The first step is to become aware of our thoughts and our internal dialogue, as much of our anxiety exists on an unconscious level. People tend to envision the worst possible consequences coming true. For example, someone worrying about finances may imagine him/herself poor, homeless, and on the verge of a nervous breakdown. This is often combined with the imagination producing stirring images that create a sense of panic and great distress. Memories of similar traumatic events from the past may also be unconsciously projected onto the current situation, which further exacerbates the problem.

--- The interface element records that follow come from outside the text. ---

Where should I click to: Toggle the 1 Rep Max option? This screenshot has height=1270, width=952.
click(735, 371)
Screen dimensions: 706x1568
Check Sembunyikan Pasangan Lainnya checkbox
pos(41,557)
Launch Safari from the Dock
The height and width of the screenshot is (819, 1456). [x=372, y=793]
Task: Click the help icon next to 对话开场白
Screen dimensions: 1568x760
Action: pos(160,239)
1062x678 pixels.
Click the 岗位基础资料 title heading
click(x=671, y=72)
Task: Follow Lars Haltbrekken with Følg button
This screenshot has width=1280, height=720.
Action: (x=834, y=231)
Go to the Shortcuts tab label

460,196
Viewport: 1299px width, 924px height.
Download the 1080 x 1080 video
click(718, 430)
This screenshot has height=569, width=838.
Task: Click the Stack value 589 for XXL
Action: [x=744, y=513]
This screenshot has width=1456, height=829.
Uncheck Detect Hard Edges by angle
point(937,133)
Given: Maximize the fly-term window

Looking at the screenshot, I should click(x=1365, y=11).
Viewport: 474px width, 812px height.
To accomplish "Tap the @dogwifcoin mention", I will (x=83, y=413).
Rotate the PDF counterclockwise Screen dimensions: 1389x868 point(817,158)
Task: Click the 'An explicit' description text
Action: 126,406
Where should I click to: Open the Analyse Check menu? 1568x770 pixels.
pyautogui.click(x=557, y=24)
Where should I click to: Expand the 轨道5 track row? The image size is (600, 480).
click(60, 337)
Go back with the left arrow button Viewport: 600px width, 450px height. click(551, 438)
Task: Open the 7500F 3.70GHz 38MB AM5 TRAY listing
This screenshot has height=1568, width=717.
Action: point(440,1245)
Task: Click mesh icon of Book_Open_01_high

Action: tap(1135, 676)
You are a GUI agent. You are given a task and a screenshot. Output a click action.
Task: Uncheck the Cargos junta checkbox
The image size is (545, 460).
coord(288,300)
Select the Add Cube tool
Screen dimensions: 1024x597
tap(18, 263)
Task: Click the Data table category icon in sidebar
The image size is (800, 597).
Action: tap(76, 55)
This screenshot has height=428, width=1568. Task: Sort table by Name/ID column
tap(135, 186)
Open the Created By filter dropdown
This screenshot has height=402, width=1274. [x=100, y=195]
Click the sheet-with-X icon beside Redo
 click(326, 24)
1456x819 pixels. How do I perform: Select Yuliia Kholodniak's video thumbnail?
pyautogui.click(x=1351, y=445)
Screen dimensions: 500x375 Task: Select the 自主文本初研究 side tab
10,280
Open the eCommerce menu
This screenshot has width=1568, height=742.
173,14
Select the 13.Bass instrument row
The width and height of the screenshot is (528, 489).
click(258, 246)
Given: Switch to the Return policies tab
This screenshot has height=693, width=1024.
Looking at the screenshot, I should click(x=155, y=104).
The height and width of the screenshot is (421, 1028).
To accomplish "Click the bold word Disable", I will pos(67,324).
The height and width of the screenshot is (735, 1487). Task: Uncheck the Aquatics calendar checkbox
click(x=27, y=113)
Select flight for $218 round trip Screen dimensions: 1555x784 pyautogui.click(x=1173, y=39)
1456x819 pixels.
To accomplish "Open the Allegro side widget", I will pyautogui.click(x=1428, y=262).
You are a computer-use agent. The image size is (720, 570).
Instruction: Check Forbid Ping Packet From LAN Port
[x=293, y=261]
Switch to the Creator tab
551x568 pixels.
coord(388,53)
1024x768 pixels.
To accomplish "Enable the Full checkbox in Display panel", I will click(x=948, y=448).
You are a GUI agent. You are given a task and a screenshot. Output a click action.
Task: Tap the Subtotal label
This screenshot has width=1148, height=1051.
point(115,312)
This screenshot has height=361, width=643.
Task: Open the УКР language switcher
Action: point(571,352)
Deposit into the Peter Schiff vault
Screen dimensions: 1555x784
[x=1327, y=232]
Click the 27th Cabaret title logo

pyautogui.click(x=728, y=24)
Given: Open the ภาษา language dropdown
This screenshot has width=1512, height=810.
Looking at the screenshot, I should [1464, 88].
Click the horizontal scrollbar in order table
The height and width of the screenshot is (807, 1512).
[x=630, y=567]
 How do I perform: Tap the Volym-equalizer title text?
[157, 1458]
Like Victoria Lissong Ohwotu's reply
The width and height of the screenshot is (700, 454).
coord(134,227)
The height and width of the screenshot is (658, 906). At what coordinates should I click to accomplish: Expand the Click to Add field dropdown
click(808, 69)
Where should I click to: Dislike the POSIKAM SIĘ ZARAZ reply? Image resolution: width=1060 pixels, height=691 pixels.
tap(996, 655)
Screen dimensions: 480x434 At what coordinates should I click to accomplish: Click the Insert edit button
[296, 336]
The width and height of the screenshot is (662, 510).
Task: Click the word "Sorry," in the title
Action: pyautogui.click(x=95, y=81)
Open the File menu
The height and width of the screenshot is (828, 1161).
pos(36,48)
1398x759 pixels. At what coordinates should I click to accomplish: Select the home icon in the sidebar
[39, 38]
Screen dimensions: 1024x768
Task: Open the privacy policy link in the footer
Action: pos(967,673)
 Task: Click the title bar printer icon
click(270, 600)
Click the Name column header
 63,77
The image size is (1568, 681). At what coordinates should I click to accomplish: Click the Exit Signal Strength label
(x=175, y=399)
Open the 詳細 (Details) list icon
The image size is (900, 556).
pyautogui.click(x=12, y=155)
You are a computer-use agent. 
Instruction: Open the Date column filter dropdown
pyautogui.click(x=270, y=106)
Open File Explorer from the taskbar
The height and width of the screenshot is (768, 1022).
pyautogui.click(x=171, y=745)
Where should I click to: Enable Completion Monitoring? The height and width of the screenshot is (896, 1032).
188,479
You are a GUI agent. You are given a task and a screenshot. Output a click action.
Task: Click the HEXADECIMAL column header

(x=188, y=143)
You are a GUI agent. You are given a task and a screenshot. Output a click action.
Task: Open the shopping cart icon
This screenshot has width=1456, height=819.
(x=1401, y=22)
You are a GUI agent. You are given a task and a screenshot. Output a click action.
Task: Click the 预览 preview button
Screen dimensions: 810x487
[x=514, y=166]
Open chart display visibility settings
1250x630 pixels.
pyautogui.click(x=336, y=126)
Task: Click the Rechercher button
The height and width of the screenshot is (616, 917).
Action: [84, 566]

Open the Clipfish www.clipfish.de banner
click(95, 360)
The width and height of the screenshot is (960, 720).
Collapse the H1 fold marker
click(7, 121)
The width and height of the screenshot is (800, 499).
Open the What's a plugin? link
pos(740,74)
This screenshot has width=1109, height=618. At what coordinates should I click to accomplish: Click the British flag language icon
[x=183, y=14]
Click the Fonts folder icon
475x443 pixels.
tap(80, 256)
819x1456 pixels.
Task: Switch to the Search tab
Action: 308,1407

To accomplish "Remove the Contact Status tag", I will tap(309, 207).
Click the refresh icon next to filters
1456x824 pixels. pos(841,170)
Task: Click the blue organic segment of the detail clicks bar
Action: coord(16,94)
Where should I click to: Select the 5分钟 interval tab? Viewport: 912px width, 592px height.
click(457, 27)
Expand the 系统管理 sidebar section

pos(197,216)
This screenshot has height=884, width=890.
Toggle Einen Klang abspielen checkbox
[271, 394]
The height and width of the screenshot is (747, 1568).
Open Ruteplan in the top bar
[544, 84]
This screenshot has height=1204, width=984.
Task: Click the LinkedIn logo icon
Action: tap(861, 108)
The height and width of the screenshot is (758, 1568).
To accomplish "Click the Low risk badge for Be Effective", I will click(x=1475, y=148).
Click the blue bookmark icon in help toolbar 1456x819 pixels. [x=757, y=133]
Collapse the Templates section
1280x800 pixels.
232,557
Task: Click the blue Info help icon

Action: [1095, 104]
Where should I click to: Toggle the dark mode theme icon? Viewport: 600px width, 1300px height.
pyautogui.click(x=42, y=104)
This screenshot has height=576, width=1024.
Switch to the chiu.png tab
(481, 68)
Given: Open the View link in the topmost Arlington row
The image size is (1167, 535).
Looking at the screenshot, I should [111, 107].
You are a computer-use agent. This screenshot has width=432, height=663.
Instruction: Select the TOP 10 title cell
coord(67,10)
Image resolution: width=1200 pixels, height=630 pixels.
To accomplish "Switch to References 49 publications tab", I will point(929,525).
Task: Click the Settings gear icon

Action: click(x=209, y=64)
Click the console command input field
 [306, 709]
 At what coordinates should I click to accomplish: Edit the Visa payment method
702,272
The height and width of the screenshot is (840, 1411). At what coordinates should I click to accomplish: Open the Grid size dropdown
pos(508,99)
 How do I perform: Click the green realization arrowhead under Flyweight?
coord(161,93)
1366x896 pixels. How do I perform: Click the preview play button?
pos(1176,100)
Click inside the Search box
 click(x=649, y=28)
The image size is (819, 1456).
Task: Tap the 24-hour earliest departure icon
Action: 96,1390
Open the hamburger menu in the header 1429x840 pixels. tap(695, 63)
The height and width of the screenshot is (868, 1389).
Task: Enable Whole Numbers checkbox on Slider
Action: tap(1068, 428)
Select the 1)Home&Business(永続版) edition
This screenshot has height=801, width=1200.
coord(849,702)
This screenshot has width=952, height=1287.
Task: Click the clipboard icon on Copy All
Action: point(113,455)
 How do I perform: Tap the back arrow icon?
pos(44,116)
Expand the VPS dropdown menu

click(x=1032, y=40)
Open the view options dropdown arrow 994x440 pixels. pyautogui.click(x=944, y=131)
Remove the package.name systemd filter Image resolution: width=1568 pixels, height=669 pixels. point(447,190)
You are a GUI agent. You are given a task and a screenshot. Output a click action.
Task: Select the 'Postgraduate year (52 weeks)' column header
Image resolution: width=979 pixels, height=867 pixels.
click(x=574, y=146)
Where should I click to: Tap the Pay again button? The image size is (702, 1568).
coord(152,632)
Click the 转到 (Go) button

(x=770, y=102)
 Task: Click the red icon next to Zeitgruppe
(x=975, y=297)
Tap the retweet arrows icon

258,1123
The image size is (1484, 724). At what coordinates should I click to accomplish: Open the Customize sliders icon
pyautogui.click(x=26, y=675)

Once we become aware of our internal thoughts we are able to discover the fears that are at the root of the anxiety. A good acronym for fear is: FEAR – False Evidence Appearing Real. Much of our fear may be based on invalid thinking. For example, when a person is having a panic attack they may misinterpret the physiological effects, and think that they are having a heart attack, thereby further increasing their anxiety.
2. Challenging our thoughts
By verbalizing our inner dialogue, we can challenge our irrational thinking and start to see the situation more objectively and calmly. This approach is emphasised in cognitive behavioural therapy, which teaches that it is not an actual event but our interpretation of it that determines our emotional response. By becoming aware of our cognitive biases (irrational thought patterns) we can change the way we think about a situation, thus reducing its emotional impact.
To do this one might ask oneself some important questions: Are there other equally plausible ways of seeing and interpreting a situation? Is it possible, even probable, that a dreaded event will not occur? How many situations have you worried about in the past that turned out much better in reality? It is also valuable to explore how one would best cope with the worst case scenario if it were to occur.
3. Sharing our feelings with others
Sharing our concerns and worries with a supportive person can be therapeutic, helping to reduce and lighten their emotional impact. It is most effective if the listener allows us to express our concerns fully, and doesn't interject with premature words of advice or encouragement.
4. Taking action
Facing a difficult situation and taking appropriate action where possible, reduces our fear and moves us from feeling helpless, or a victim of circumstances, to feeling more in control. Behavioural changes often lead to emotional changes; this is a principle upon which behavioural therapy is based. For example, a person who has a phobia of dogs and feels great anxiety around them would gradually increase his/her exposure to dogs until he/she could tolerate them without feeling anxious.
Creating and implementing a plan of action to deal with our area of concern is therefore a vital step. While this often requires courage, avoiding the problem just serves to maintain it. The fear associated with it can paralyse us and produce a negative self-fulfilling prophecy. It is also important to break down this plan into small, manageable steps.
5. Maintaining physical and spiritual well-being
Attending to our physical state helps to reduce stress; this includes getting enough sleep, exercising, eating properly, having time to relax, and medication if necessary. Breathing techniques or meditation can also be very helpful.
It has been demonstrated by much modern research that prayer helps reduce anxiety. A recent study interviewed two hundred and forty-six people before they underwent cardiac surgery. The results showed that those who prayed before the operation were more optimistic and suffered less anxiety.
These five approaches can be used in combination or individually. A person's particular circumstances, as well as individual character and personal preferences, will determine which approach will be most helpful.